やること |
(1) 映画について語るインタビューのうち、「川上 これは2008年の映画で」で始まる段落を、大事な事実を残したまま箇条書きにまとめてください。
(2) 映画について語るインタビューの続きを、最後の段落の後から書いてください。

抜き出した文章 |
━━━━━━━━━━━━━━━━━━━━

音楽ナタリー Power Push - ナタリー×Hulu 語りたくなる1本がある。
[Alexandros]編
1980年代の感じにすごく共感
──「きっと、うまくいく」はボリウッド映画ですね。
川上 この映画めっちゃ長いんですよ。インド映画って基本長くて、これも3時間近くあったはず。みんながいいって言うから観に行ったんですけど、すげえ面白かったですね。学歴社会的な問題に一石投じたような映画なんですけど、長い分いろんなストーリーが絡んでるんですよね。いいなあと思ったのが、コメディ映画なんだけど、かなり辛辣なシーンもあるところ。友達が自殺しちゃったり。あとインド映画って、ハッピーな雰囲気を醸しつつも、カースト制度のリアルな部分も鮮明に描写していて。そういう意味では世界に向けて「インドってこんな国なんですよ」っていうことを紹介してる部分もあるのかなと。
──「レスラー」もぜひ紹介してください。
川上 これは2008年の映画で、ミッキー・ロークがゴールデングローブ主演男優賞を受賞した作品です。名声を失ってしまって、今はバイトで食いつないでる元人気プロレスラーの生き様が描かれています。で、このミッキー・ロークも昔はスターだったんですけど、今はその頃ほどの人気はなくなってしまって。実はミッキー・ロークが活躍していた1980年代を「よかったよね」って懐かしむ映画でもある。もちろんカムバックを見せつけるというのが映画のメインテーマだけれど、僕の中で響いたのは「1980年代ってよかったよね」っていう裏テーマ的な部分。映画の中で「Guns N' RosesやMotley Crue、Van Halenが流行ってた1980年代はよかったよな」みたいなことが語られるんですよ。派手なものがよしとされていた1980年代の感じにすごく共感しましたね。僕は「レスラー」のそういうところがすごく好きです。

━━━━━━━━━━━━━━━━━━━━

画面の部品の記録:

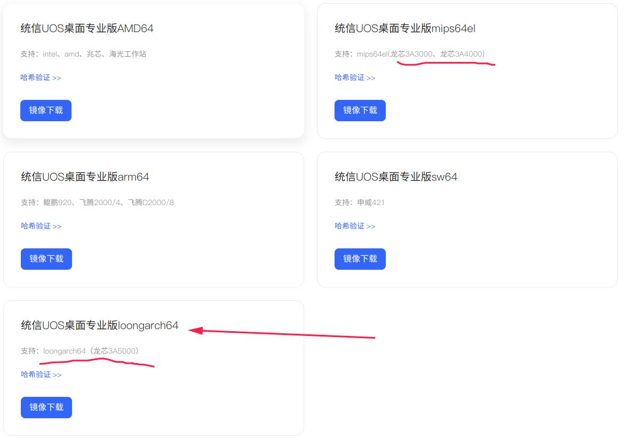Click 镜像下载 button for loongarch64 version
The height and width of the screenshot is (438, 628).
46,408
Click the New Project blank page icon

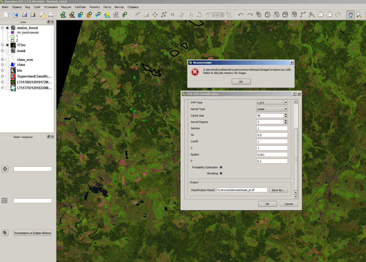point(7,15)
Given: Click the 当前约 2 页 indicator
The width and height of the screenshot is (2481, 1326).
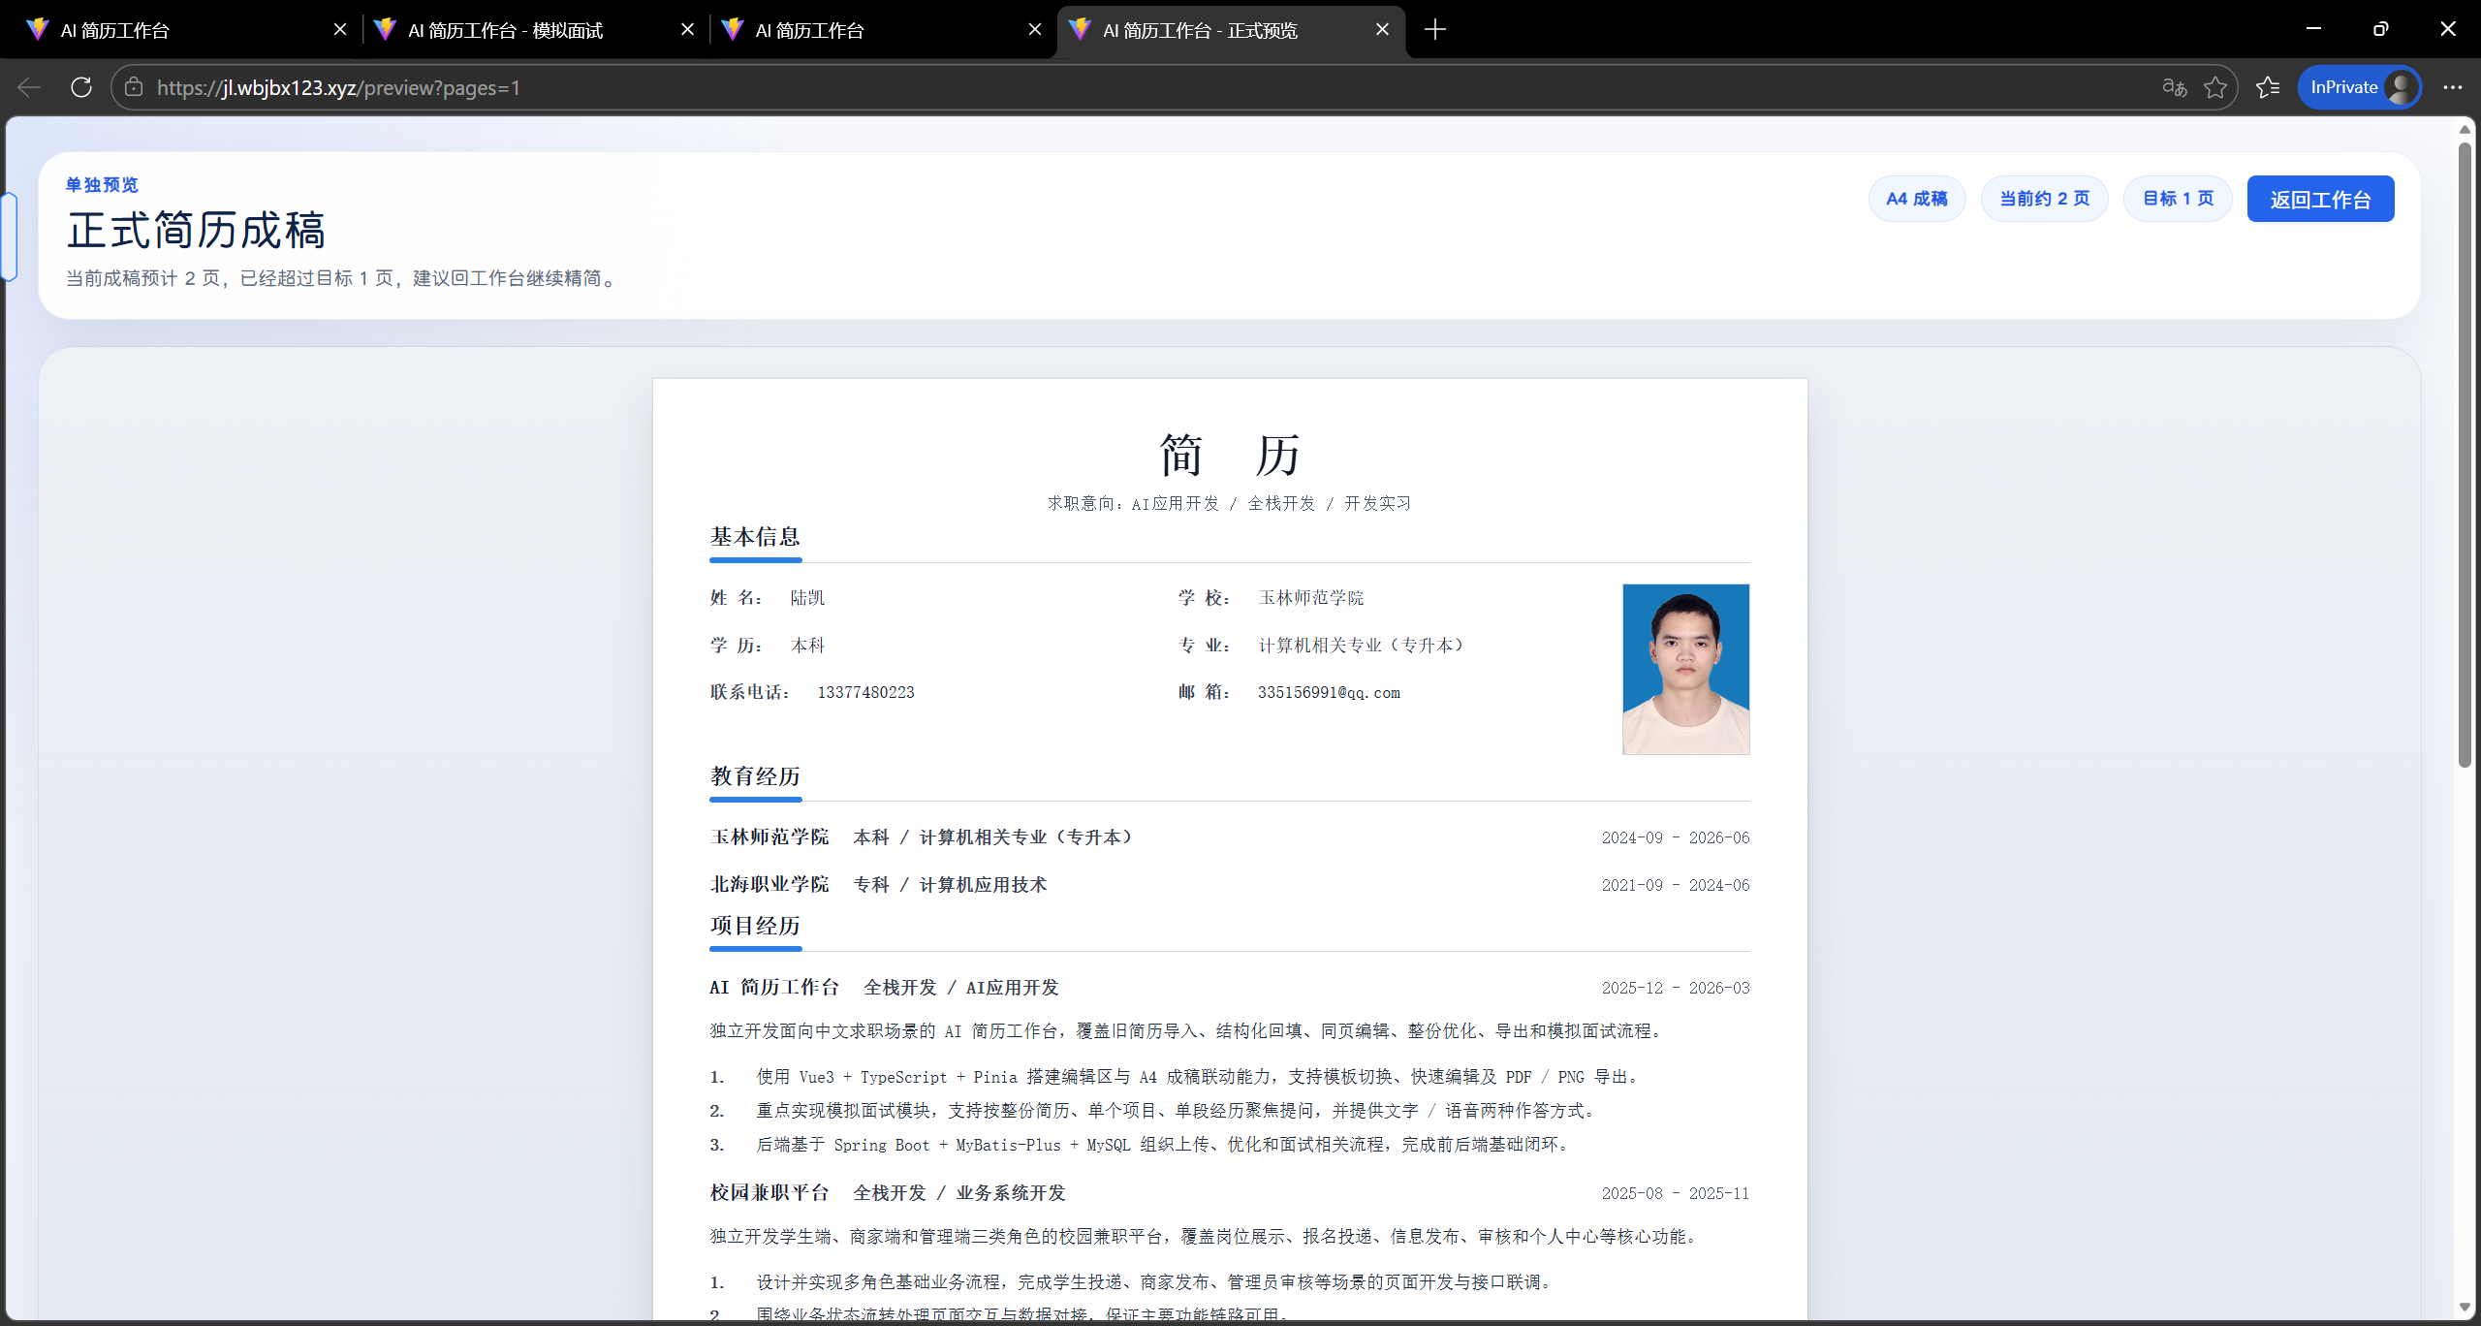Looking at the screenshot, I should pyautogui.click(x=2044, y=198).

━━━━━━━━━━━━━━━━━━━━

作業の答え |
(1)
- 2008年の映画で、ミッキー・ロークがゴールデングローブ主演男優賞を受賞した。
- 名声を失って、今はバイトで食いつないでいる元人気プロレスラーの生き様を描いている。
- ミッキー・ロークも昔はスターだったが、今はその頃ほどの人気はない。
- メインテーマはカムバックを見せつけることだが、ミッキー・ロークが活躍した1980年代を懐かしむ裏テーマもある。
- 映画の中で、Guns N' RosesやMotley Crue、Van Halenが流行っていた1980年代はよかった、というようなことが語られる。
- 川上は、派手なものがよしとされていた1980年代の感じにすごく共感し、「レスラー」のそういうところがすごく好きだと話している。

(2)
父の薦めで観た「インディ・ジョーンズ」
──「インディ・ジョーンズ レイダース/失われたアーク《聖櫃》」も挙げています。これは「インディ・ジョーンズ」シリーズの1作目ですね。
川上 「インディ・ジョーンズ」は父が大好きな映画で、最初は父に薦められて観たんです。エジプトだったり、僕が昔住んでいたシリアに近い場所が出てくるので、怖かったですね。当時うちの親がよく海外旅行に連れて行ってくれたんですけど、その頃は世界遺産だったりとか、遺跡みたいな観光名所的なところにまったく興味がなかったんです。でも「インディ・ジョーンズ」のおかげで興味が湧くようになって、「もしかしてピラミッドの下に何かあるのかもしれないな」とか「ペトラ遺跡の奥に実はキリストの何かがあったりするのかな」って、本当は何もないのがわかってるのに想像したりもして。子供心をくすぐるシーンがたくさんあるんです。
──「インディ・ジョーンズ」もシリーズを通してお好きなんですか?
川上 そうですね。ショーン・コネリーの出てる「最後の聖戦」も大好きです。ペトラ遺跡が出てくるんですけど、その遺跡は本当にシリアに近いところで。あ、「インディ・ジョーンズ レイダース/失われたアーク《聖櫃》」の小ネタを1つ紹介してもいいですか?
──ぜひ。
川上 最初にインディ・ジョーンズが川から抜け出していくときに見える飛行機に「C3PO」って書いてあるんですよ。インディ・ジョーンズを演じたハリソン・フォードが「スター・ウォーズ」に出てるから。そういうのを探すのも楽しい作品です。
庄村おすすめのアニメ「ARIA」「坂道のアポロン」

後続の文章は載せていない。